Et si on parlait de ma récente carrière d’illustrateur ludique ?
Un illustrateur ludique, qu’est-ce que c’est ? C’est ainsi que se désignent les artistes qui illustrent des jeux de société pardi !
Dans un jeu de société, les illustrations servent l’expérience de jeu. D’une part elles aident le joueur à s’immerger dans une ambiance, un univers. D’autre part leur rôle est d’optimiser l’ergonomie du jeu : mieux comprendre les règles, identifier facilement des éléments de jeu et se repérer rapidement permettent une meilleure jouabilité.
Mon rôle d’illustrateur ludique est d’accompagner la vision d’un éditeur pour sublimer l’expérience de jeu que vous propose un auteur.

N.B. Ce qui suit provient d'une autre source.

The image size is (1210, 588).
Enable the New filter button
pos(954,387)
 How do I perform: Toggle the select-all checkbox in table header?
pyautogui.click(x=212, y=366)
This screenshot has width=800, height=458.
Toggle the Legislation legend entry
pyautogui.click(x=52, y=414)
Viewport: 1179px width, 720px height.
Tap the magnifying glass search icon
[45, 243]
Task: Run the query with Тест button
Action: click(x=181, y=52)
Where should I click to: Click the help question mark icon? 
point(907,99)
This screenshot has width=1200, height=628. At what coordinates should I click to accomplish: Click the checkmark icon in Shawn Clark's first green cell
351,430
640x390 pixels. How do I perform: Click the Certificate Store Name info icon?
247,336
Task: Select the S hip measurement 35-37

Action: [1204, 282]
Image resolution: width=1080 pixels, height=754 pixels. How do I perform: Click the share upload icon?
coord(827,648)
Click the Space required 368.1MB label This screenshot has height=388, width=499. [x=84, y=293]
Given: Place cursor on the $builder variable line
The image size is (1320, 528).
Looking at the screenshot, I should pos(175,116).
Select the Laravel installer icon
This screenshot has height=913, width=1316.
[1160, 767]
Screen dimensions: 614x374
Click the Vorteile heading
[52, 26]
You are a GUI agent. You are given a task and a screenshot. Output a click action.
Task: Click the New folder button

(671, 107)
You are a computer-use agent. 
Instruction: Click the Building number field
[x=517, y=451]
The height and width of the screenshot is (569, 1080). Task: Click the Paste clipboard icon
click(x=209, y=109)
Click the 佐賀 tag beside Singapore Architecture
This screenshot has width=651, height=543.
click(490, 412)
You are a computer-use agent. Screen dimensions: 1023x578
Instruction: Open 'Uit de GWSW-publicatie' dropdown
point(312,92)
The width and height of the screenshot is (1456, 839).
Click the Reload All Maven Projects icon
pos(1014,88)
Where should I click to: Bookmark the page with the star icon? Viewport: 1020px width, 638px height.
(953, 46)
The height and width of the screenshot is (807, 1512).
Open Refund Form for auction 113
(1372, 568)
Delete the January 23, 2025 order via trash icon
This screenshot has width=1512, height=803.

Je me suis récemment rendu compte que l’année prochaine j’entamerai ma 20 année comme illustrateur ! Avec le temps mon style n’a pas radicalement évolué, j’espère m’être toutefois un peu amélioré dans ma technique. J’ai cela dit toujours l’impression de débuter (il faudra qu’on parle du syndrome de l’imposteur un jour). Là où il y a eu pas mal de changement en revanche, c’est sur les projets sur lesquels je travaille. Il y a un univers que j’ai totalement ignoré pendant la majeure parte de ma carrière pour m’y consacrer aujourd’hui de plus en plus : bravo, vous l’avez deviné, il s’agit de l’illustration de jeu de société.
Ma découverte du jeu
Comme n’importe quel gamin lambda né au début des années 80, j’ai occupé quelques longs dimanches avec des jeux tels que l’interminable Monoploy (saviez-vous que c’était à l’origine un jeu anticapitaliste ?), La Bonne Paye ou Les Mystère de Pékin (la pub télé me vendait du rêve, quelle déception quand je me suis rendu compte que ce jeu ne ferait pas de moi un véritable détective !). Il y a avait également des parties d’échec complices avec mon grand-père et une découverte, qui aurait pu faire de moi un futur dictateur sanguinaire va t’en guerre si je n’avais pas choisi la voie des arts graphiques : Risk. Ou plutôt Risiko, car je jouais à la version germanophone, en vacances dans ma famille. Famille non pas allemande mais belge. Car oui, il y a une partie de la Belgique germanophone (78 604 habitants au 1er janvier 2022, ça n’a pas dû radicalement évoluer depuis) et ça, avouez que vous ne le saviez pas ! Fin de la parenthèse culturelle.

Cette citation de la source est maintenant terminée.